- _Task directions_
Repeat word for word the lines from the top of the records through the line containing "Task: Switch to the Views tab", and skip the pictures.

Stored records
########
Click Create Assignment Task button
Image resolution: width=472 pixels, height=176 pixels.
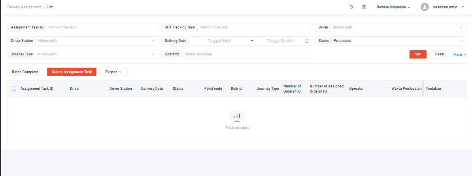coord(72,72)
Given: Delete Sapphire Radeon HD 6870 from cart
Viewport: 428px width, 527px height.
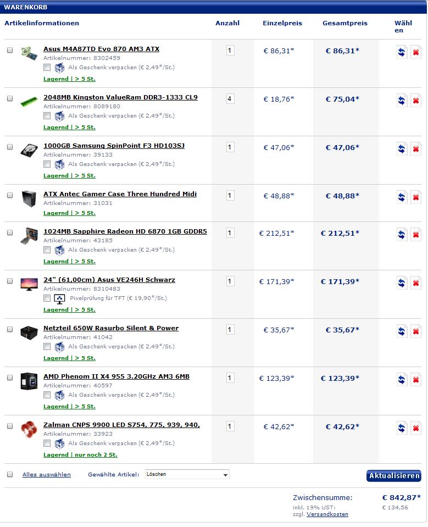Looking at the screenshot, I should 416,235.
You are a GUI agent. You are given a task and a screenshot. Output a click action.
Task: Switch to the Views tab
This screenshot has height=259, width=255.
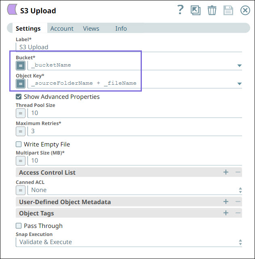click(x=91, y=29)
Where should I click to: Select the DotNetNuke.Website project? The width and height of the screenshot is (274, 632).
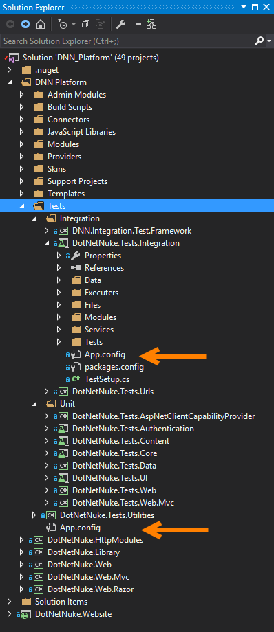click(73, 614)

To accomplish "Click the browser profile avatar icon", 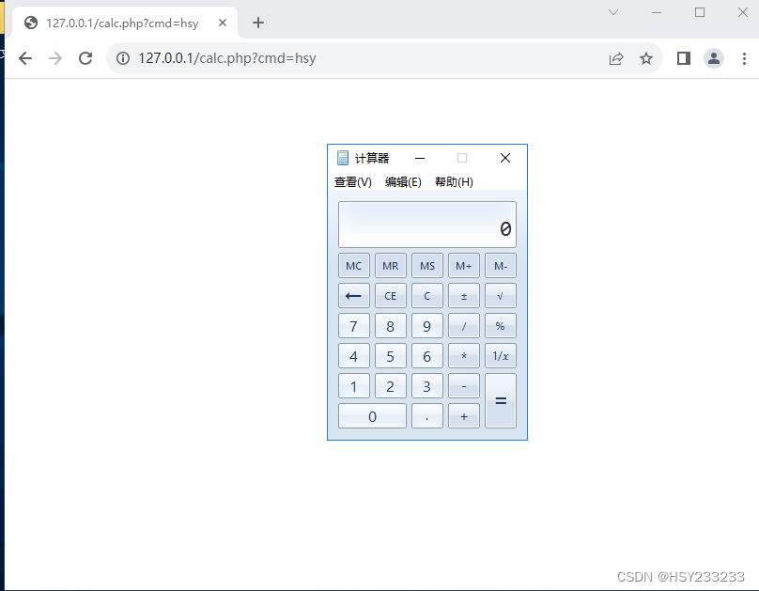I will (x=714, y=57).
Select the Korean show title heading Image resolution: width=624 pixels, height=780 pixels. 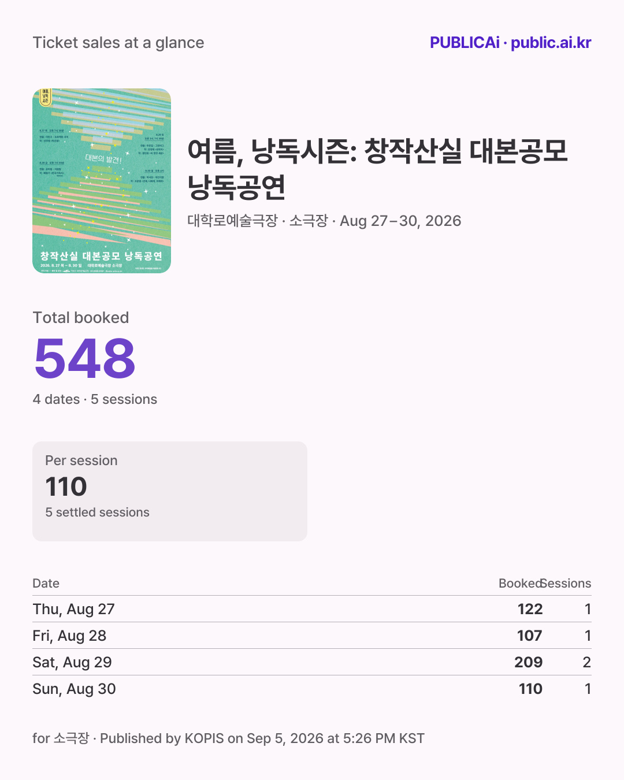click(378, 168)
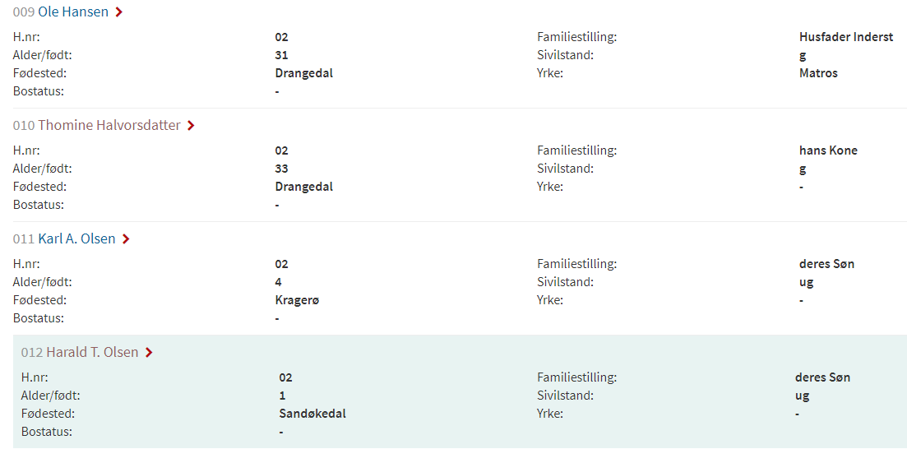
Task: Open the Ole Hansen person record
Action: click(73, 12)
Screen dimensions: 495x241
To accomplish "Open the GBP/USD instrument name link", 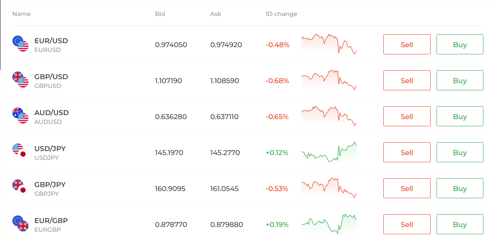I will [51, 77].
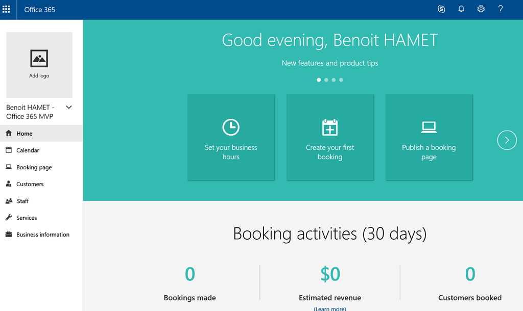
########
- _Solution_
Click Create Assignment Task button
Image resolution: width=472 pixels, height=176 pixels.
coord(72,72)
Given: Delete Sapphire Radeon HD 6870 from cart
Viewport: 428px width, 527px height.
Looking at the screenshot, I should 416,235.
You are a GUI agent. You are given a task and a screenshot. Output a click action.
Task: Switch to the Views tab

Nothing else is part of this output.